The effect of 1.7-2.2 mg/day oral
phenobarbital over short (1 MO) and long term (6-24 MO) treatment on primary
bile acid (BA) secretion, composition, synthesis, pool size, and enterohepatic cycling rates as well as
phospholipid (PL) and
cholesterol (C) secretion rates and biliary composition was determined in 12 asymptomatic
cholesterol gallstone subjects while 5 normals had only short term studies.

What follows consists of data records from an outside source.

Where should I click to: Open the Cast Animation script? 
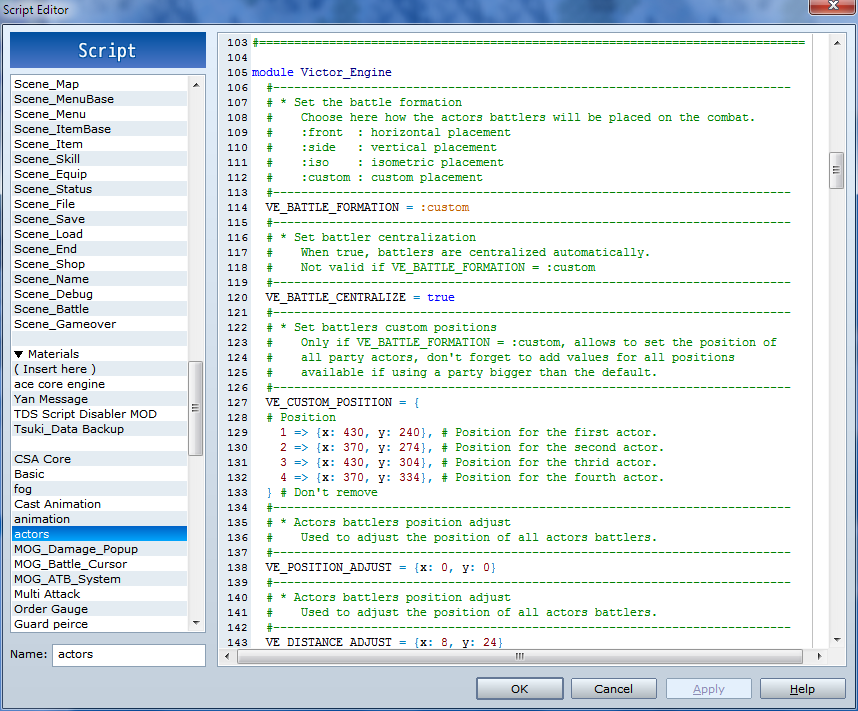tap(57, 504)
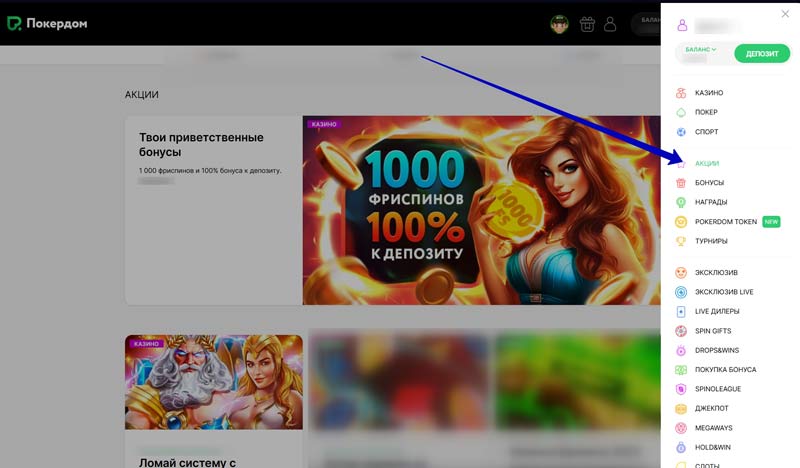This screenshot has height=468, width=800.
Task: Open Спорт from the side menu
Action: 706,132
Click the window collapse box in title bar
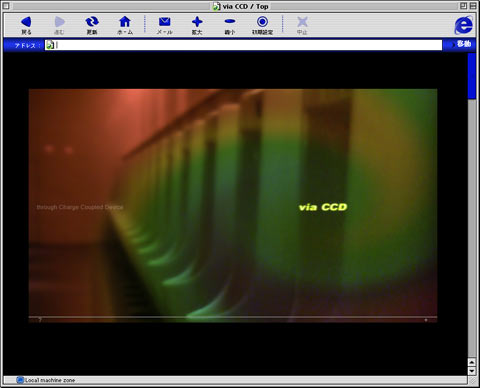This screenshot has height=388, width=480. 473,6
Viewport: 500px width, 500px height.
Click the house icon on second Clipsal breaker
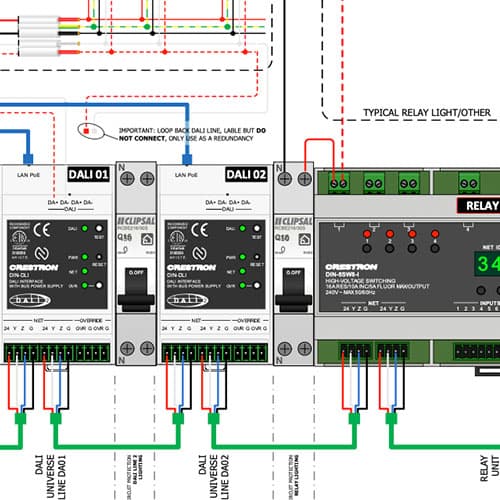(305, 239)
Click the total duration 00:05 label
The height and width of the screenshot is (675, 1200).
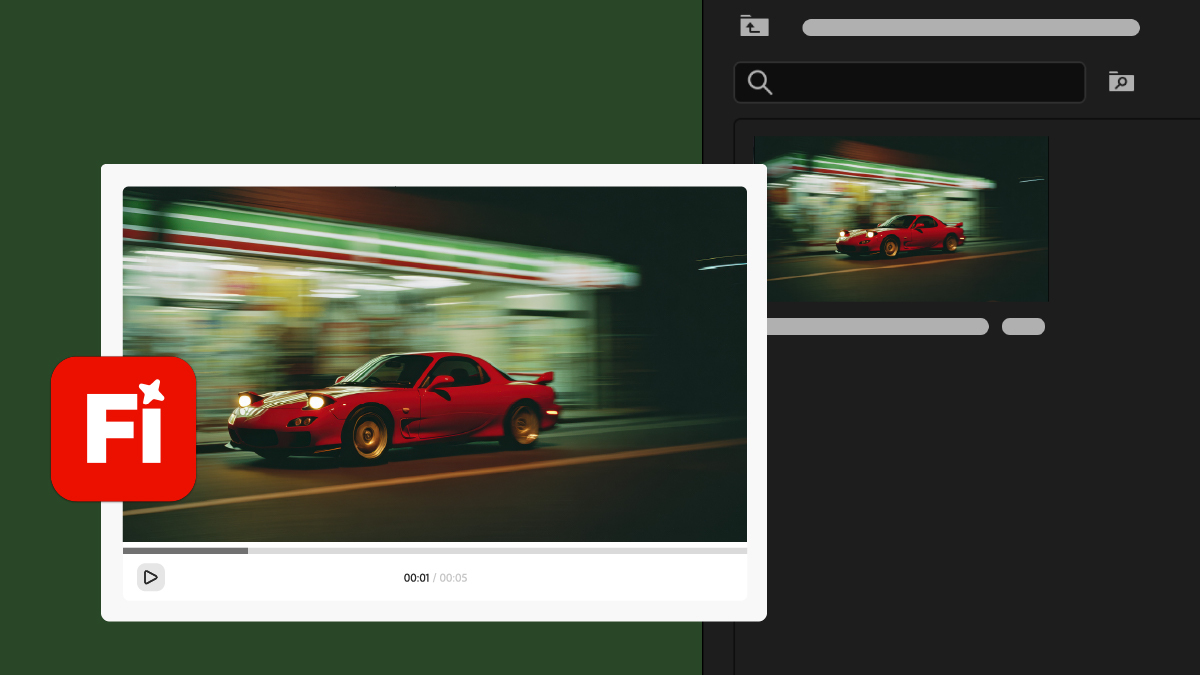pos(453,578)
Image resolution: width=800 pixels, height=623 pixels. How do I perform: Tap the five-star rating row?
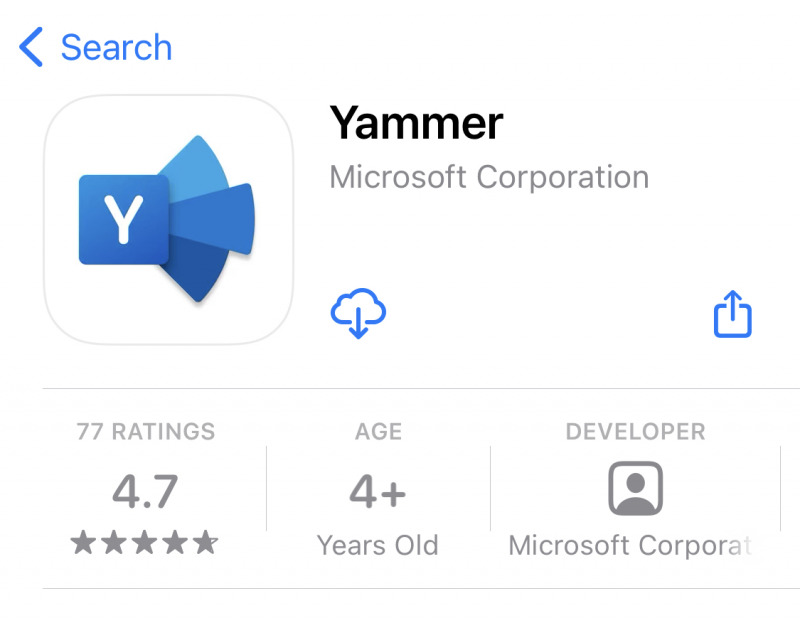[144, 543]
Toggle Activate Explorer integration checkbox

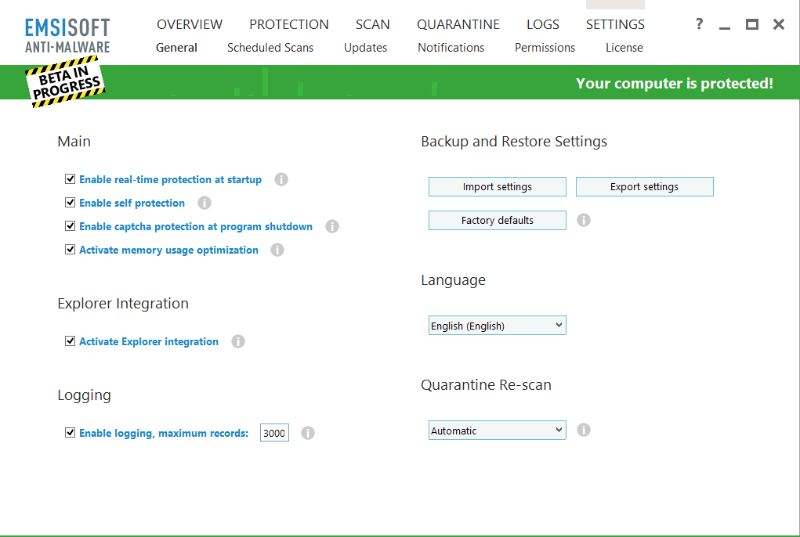(x=70, y=341)
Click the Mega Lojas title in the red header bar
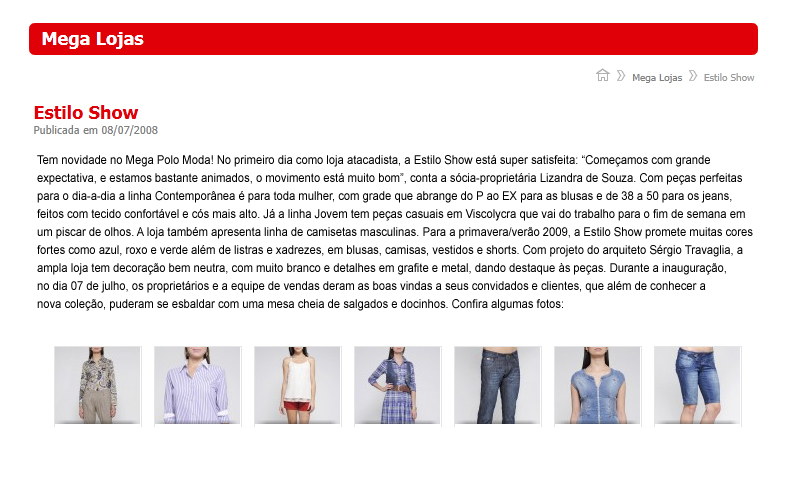This screenshot has width=800, height=500. pos(92,39)
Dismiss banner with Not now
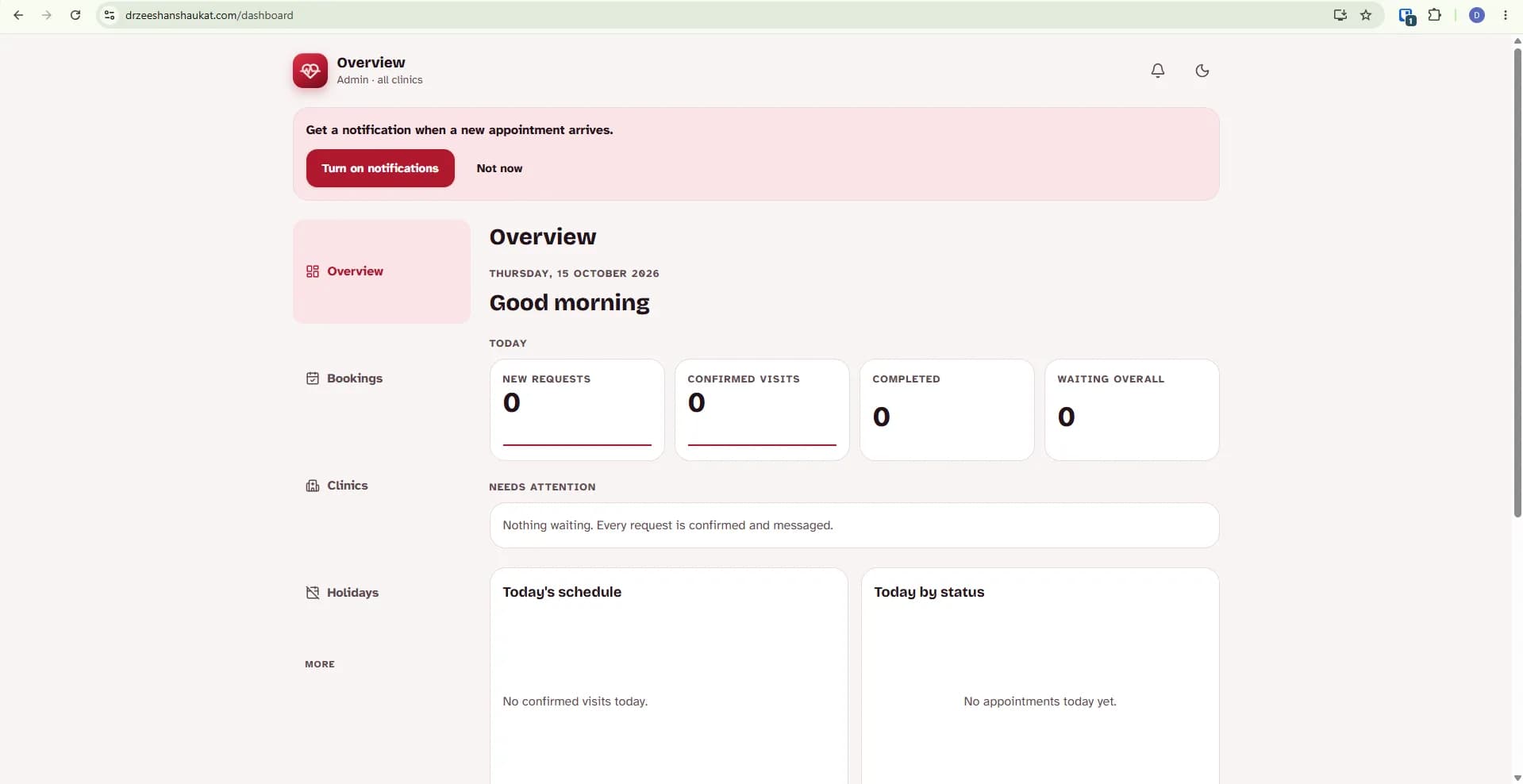Screen dimensions: 1523x784 (499, 168)
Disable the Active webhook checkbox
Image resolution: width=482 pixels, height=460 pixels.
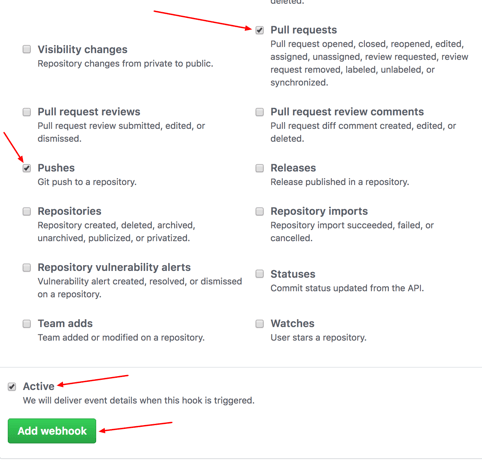pyautogui.click(x=12, y=387)
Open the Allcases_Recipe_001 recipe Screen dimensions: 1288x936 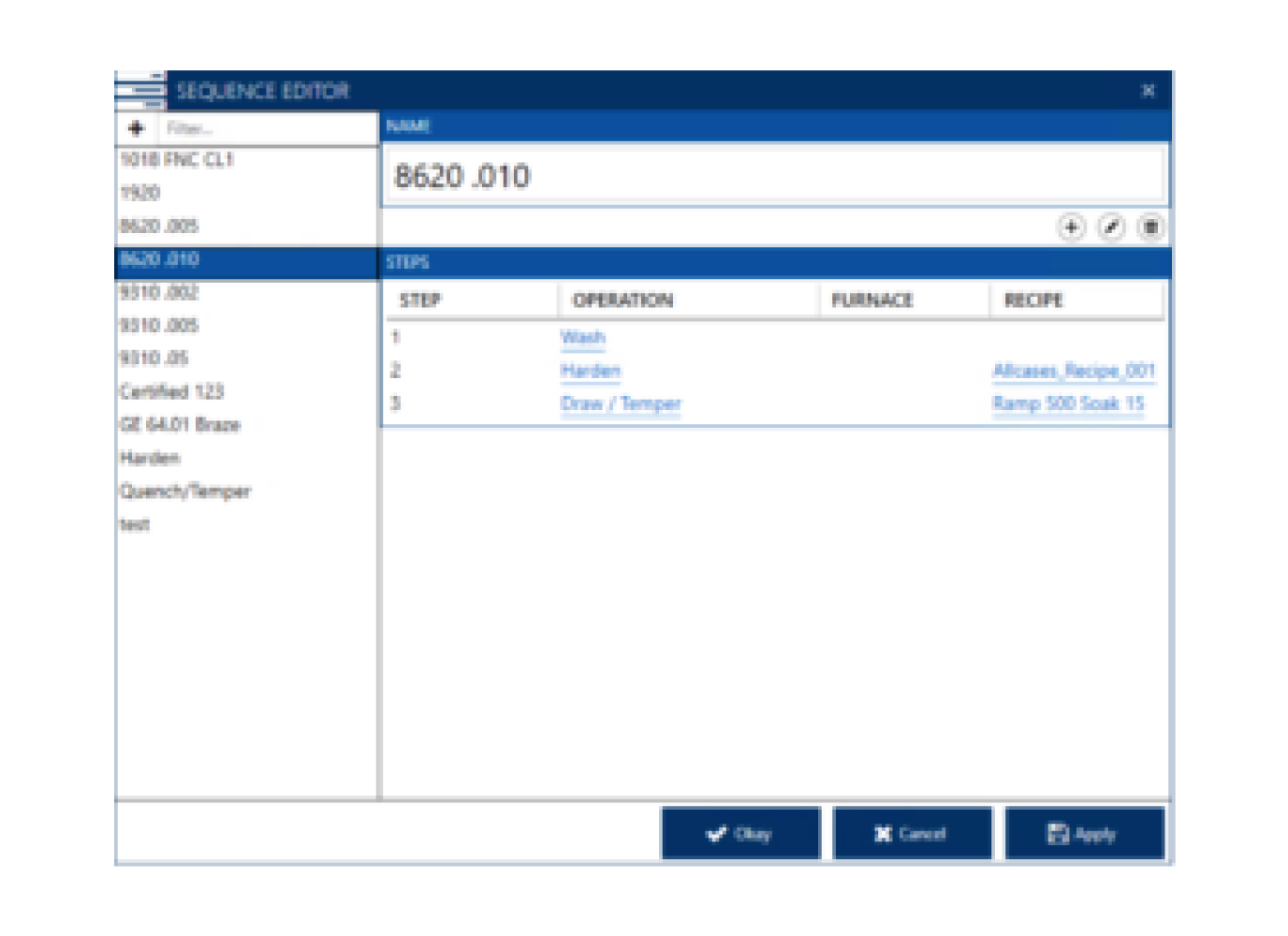pos(1075,370)
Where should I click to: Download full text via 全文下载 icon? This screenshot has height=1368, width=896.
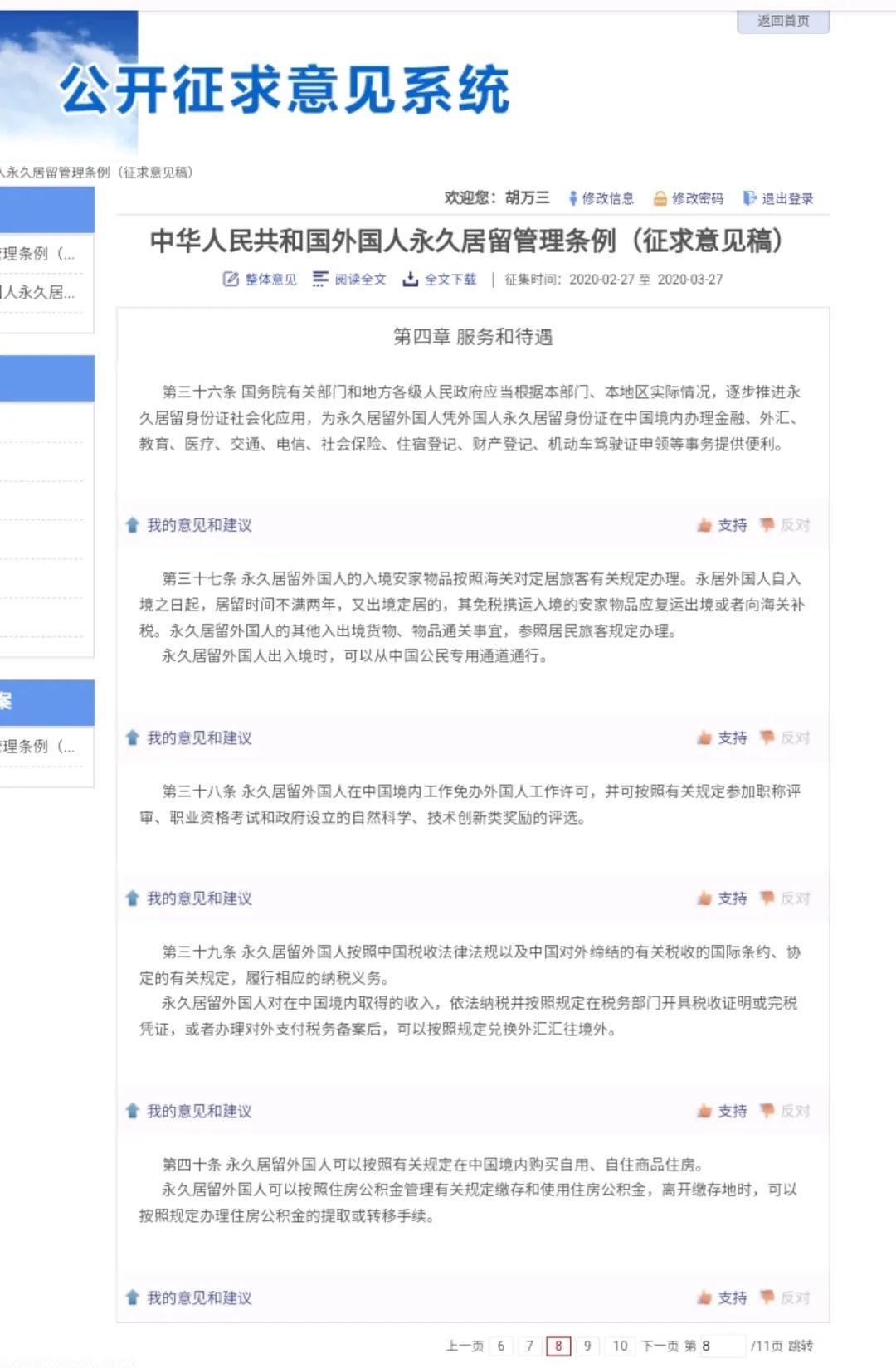click(410, 280)
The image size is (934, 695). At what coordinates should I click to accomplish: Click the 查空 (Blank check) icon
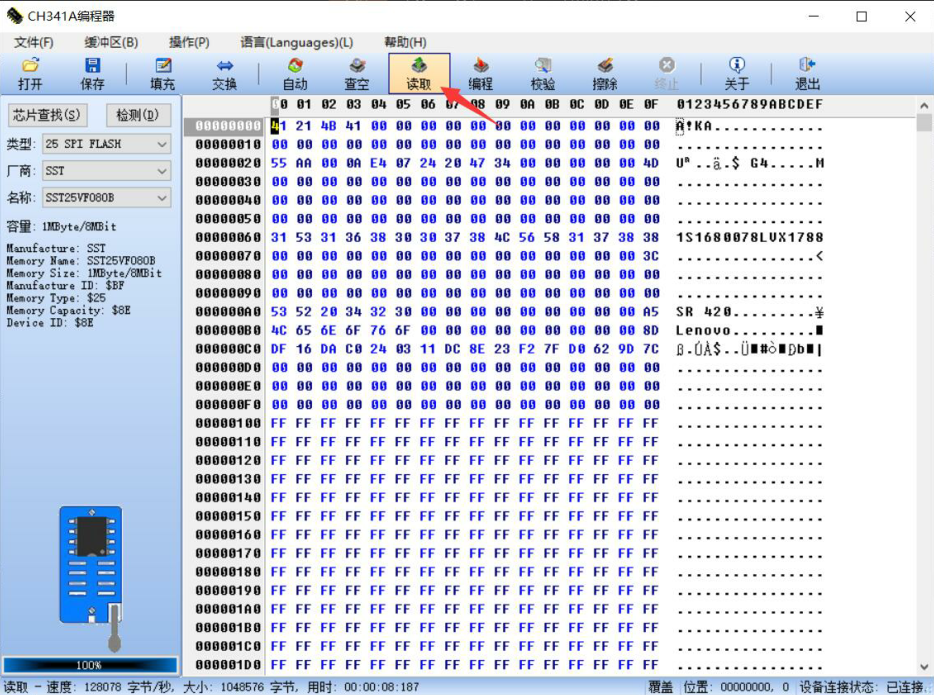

Phenobarbital enhanced BA and C secretion (BA-636 +/- 166 to 2110 +/- 382 mg/hr, p less than 0.001 and C-42 +/- 5 to 224 +/- 48 mg/hr, p less than 0.001) and BA cycling rate in all subjects studied during stimulated enterohepatic circulation but, during fasting, it only enhanced BA secretion (451 +/- 129 vs. 759 +/- 159 mg/hr, p less than 0.05) in
gallstone subjects.
Cholic acid (CA) production rate (171 +/- 28 to 395 +/- 9 mg/hr, p less than 0.05) and pool size (727 +/- 80 to 1209 +/- 132 mg/hr, p less than 0.05) were increased during long term treatment of
gallstone subjects, while the proportion of CA in bile and deoxycholic aicd (DCA) in feces increased. Treatment decreased biliary
cholesterol from supersaturated to saturated levels (9.5 +/- 0.6 vs. 6.1 +/- 0.9 moles %, p less than 0.02) in all fasting
gallstone subjects and decreased
cholesterol crystal loads during long term treatment; but, while prohibiting
gallstone growth, it did not affect stone dissolution over 24 months' treatment.
Phenobarbital also failed to affect biliary
lipid composition or
bile acid pool size in short term treatment of normals. Thus,
phenobarbital affected hepatic metabolism of CA by enhancing production rate, secretion, and pool size; and intestinal metabolism of both CA and chenodeoxycholic (CDC)
acids by increasing their cycling rates.
Phenobarbital may have failed to produce stone dissolution by enhancing CA production and pool size more than that of CDC.